In its Aug 12 issue, Nature evaluates how Francis Collins, who has taken on the mantle of hyperbolist-in-chief for turning medicine into genetics, has done in his first year as director of NIH. Of course, he's had his genome tested for risks (3 times! Replication is always good). And of course he's credited direct to consumer risk services as showing the way to personalized medicine.
What he's reported to have found is that he's at elevated risk for adult-onset diabetes. So he's hit the exercise trail (though he's still riding his famous motorcycle to the office instead of walking or running) and he's lost 11 kilos, watched his diet, and remarkably, hasn't come down with diabetes during the year.
That this is proclaimed as a success for genotype-based medicine is a travesty of the truth.
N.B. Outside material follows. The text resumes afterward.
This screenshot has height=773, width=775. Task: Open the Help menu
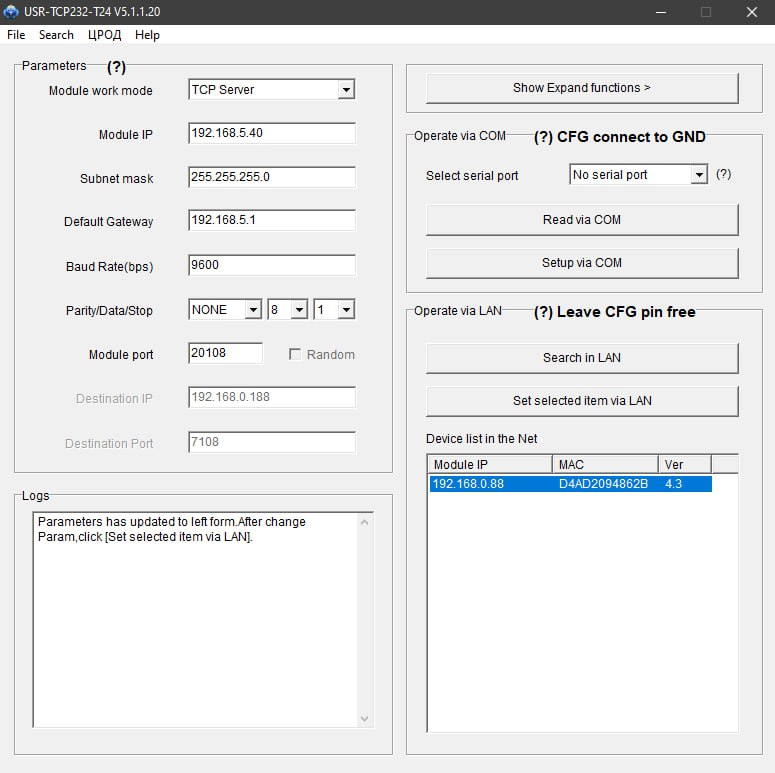[147, 35]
And here are several reasons for saying so:
First, Francis is 60 years old and not diabetic. The population risk for diabetes by his age is something around 10%, and he doesn't have it, which is actual data not a statistical prediction. Whether the risk estimated for his genotype is above average or not, at his age such information is largely useless.
Second, given his age and that he's escaped so far, if he ever does get diabetes it can hardly be called premature or due to some special risk.
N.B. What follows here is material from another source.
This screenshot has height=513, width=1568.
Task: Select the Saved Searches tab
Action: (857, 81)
Third, his health regimen was apparently not based on any clinical finding like a glucose tolerance test, so it can't be called therapeutic--it's not personalized 'genomic medicine'. If it was based on a clinical test it was personalized medicine, to be sure, but the same kind that's been the job of medicine since Hippocrates.
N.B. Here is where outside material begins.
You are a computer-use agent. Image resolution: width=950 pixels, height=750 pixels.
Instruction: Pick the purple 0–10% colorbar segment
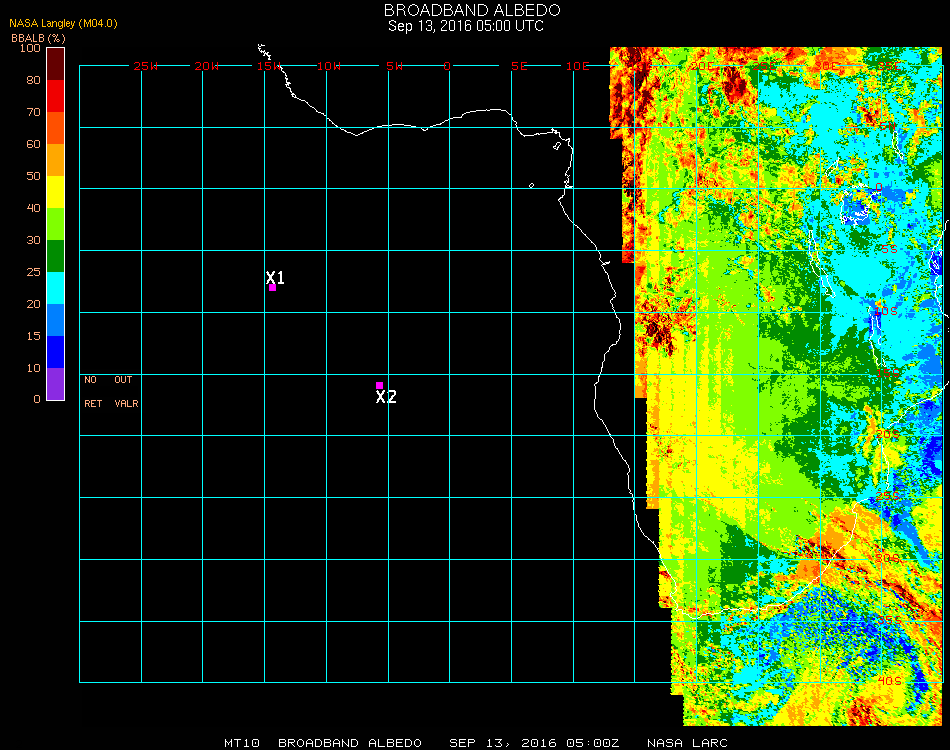pyautogui.click(x=55, y=384)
Fourth, and above all, if you're overweight, or have diabetes in your family, or don't get enough exercise, then watching diet and getting exercise is a great preventive thing to do regardless of any genotype information. It doesn't have to be 'personalized'. Why? Most diabetes cannot be predicted by genetic risk at all, or not by identified genes, as the GWAS results have very clearly and repeatedly shown. In fact, the low predictive power of specific genetic variants is actually one of the more positive real findings of GWAS!
You don't need genotyping to do what he's done, and his experience gives no support for genetically personalized medicine (it doesn't say personalized genomic medicine is useless, either, of course).
Personalized medicine has its place, as we have said before. Its place has to do with those who really do have identifiable genetic risk and some reason to suspect that. We discussed that yesterday, in the context of genetic counseling, the legitimate medical use of genotypic data.